START INPUT

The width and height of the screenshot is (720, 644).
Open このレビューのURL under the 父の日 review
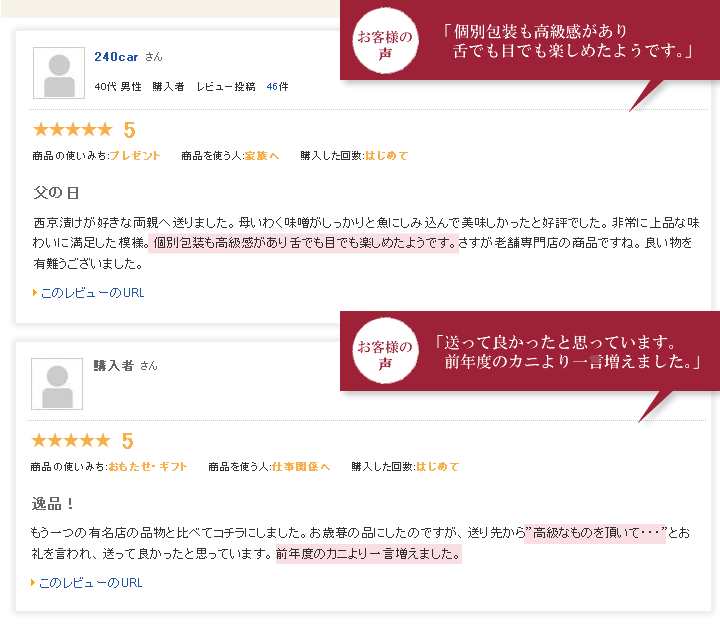coord(92,293)
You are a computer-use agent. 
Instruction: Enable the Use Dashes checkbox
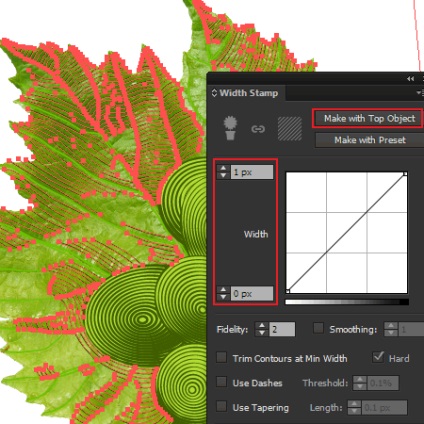coord(221,382)
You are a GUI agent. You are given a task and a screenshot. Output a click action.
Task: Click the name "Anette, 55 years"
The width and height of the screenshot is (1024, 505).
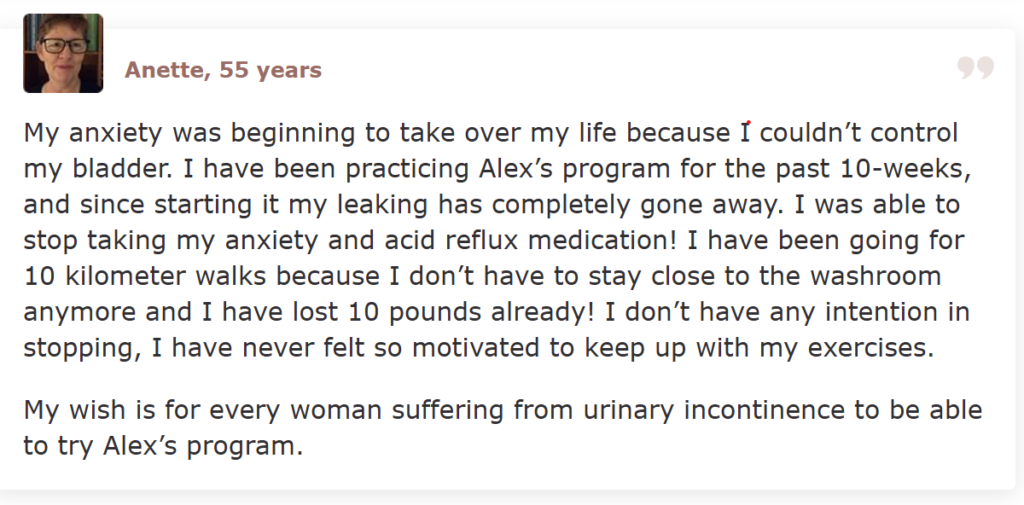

END INPUT

→ **TASK**
Check each line above for the string "height" and copy those that have it.

→ **EXERCISE ANSWER**
The width and height of the screenshot is (720, 644).
The width and height of the screenshot is (1024, 505).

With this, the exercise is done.